The snowball method of getting out of debt is where you tackle one debt at a time. You pay the minimum on all the others, but throw every extra penny you can at the worst debt. The way you were supposed to prioritize debts was by how much they were costing you over and above what you owed. All I added to that system was emotional considerations, because some of my debts were equally costly and I had to find another way to determine which one to attack first. I had no idea at the time how much more positive it would make me feel, doing it that way.

Look at your priority list. If you put student loans at the top of your list and credit cards somewhere down the line, this opens up a couple of options. The first is: can you move the loans to an interest free (or very low interest) credit card that you can pay down quickly? This was a lot easier to get a couple of years ago, before the recession, but it’s still worth looking into.  If not, you still have the second option: pay the minimum on all your other debts, and put the bulk of your extra money into paying off student loans.

What if you picked savings as your first priority? In that case I would still recommend paying a bit more than the minimum on any debts that are accruing interest monthly. Credit card minimum payments are designed to let your balance keep getting larger. You want to keep those debt balances falling – pay enough to make that happen. But otherwise, throw all your money into savings. If you reach a point where you feel okay about your savings, switch to paying off the first debt on your priority list. Remember: if your debts are costing you 18% and your savings is only earning 1.5%, paying off the debt will cost you much less in the end. But if you’re really feeling the need for ready cash you can turn to if the car breaks down or, heaven forbid, you lose a job, the emotional side of it has to be considered too.

Consolidating your debts

A few years ago, it was much easier to consolidate debt on your own. If you had good credit, you could bounce a balance around on introductory zero interest rate cards until you paid it off (that’s what I did – never paid a dime of interest). If you owned a home, you could refinance and pay off debt with that extra money, so long as you knew what you were getting into with the second mortgage. Now, these options are much harder to come by.

The emotional benefit of consolidating debts is that you have fewer debts to think about. Fewer people to remember to pay every month. Fewer payments to remember making when you wake in the middle of the night thinking, “Oh, no, did I pay that one on time?” And if you have trouble maintaining disciplined spending habits, transferring debt off of a credit card and then closing that card will slow you down.

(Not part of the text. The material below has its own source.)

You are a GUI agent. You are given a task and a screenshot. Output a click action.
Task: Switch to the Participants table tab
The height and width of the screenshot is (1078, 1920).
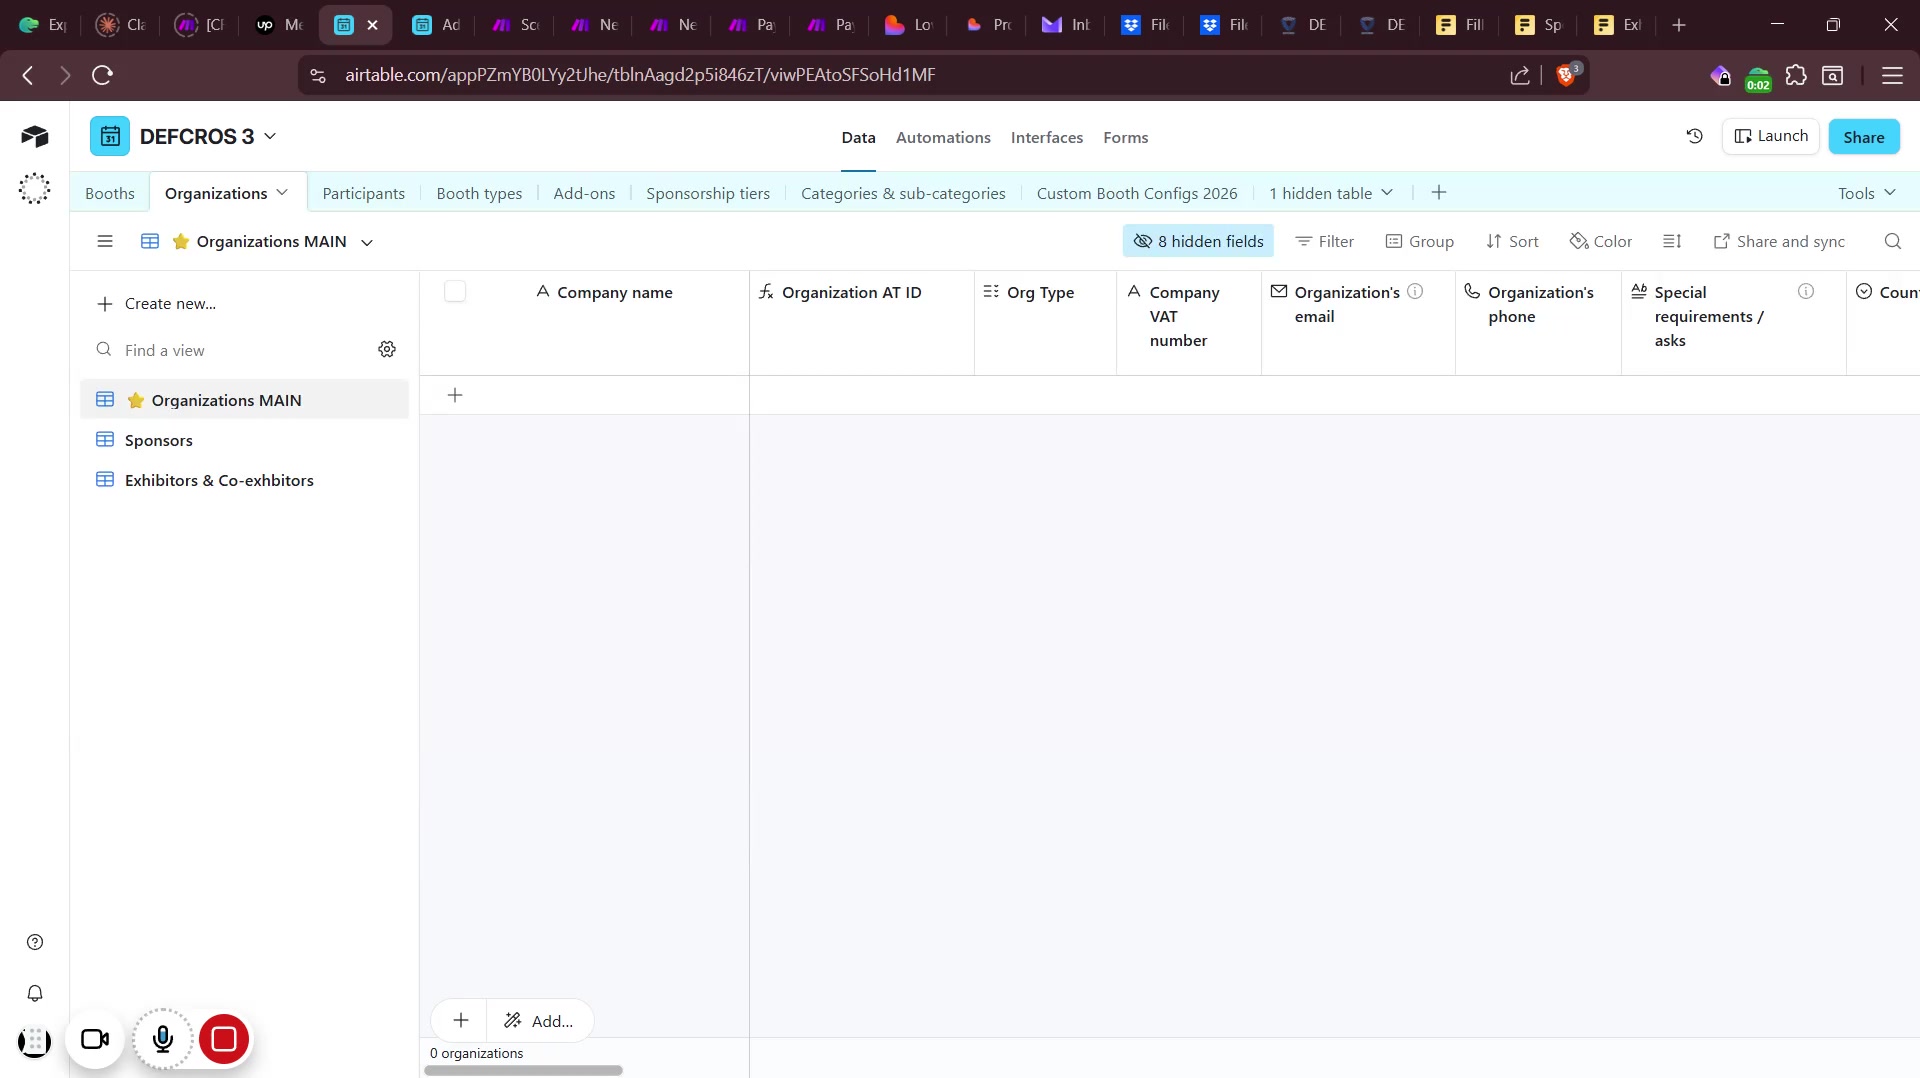(x=363, y=193)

  • Balance transfers. You may not be able to transfer anything to a zero interest rate card anymore, but what if you have debt on three credit cards, and one of them has an interest rate that’s 5% lower than the highest of the three? Can you transfer everything to that card and just work on that payment? If you need a bigger line of credit to do that, see if you can get one – it might even get you in good with that creditor and get you a special deal with even more savings. Often, balance transfers will still get you a reduced interest rate, which brings down your overall loss of money.
  • Borrow against your life insurance? If you have a policy with a cash value, you can borrow against it with much lower interest rates than most credit cards offer. And there isn’t a rush to repay it (though you should be aware that when you die, any outstanding debt will be taken out of it before the beneficiary gets paid).
  • Family loans. Debt between family members can create extreme friction, but if you’re all basically reasonable, responsible people, and someone’s willing to lend you money so you can pay off high interest debt and pay them back at lower or no interest, here’s what you need to do: write it all down. Have everyone sign it, too. It may seem formal, but you don’t want to hear six months down the line, “I know we discussed X, Y and Z, but I thought in the end we decided on A, and you seem to be doing B.” Paying off debt takes time, and memories are imperfect. Getting it in writing not only ensures against disputes in the future, it reinforces in everyone’s mind what the terms are. Include terms for the possibility that you have to delay repayment. What if things go from bad to worse, and you need a month or two off of paying this debt? How many months are you allowed? Do you pay interest later on to make up for that? Make sure everyone is on exactly the same page.
  • Borrowing from your 401k. This is possible to do, and it might be a good (or at least, better than the alternative) solution for many people, but there are a number of downsides. Rather than try to cover it, which I really don’t feel qualified to do, I’m going to suggest you seek expert advice before taking this route.

Saving and earning more

The more income you have, the quicker you can pay off debt. Look into expenditures you can do without – restaurant eating, payperview, magazine subscriptions. Even saving $30 a month enables you to reduce debt by $360/year plus whatever interest that $360 was accruing. If you can save a couple hundred a month, even better. Putting yourself on a strict budget doesn’t have to be depressing, if you learn to get excited at watching those debt numbers steadily drop.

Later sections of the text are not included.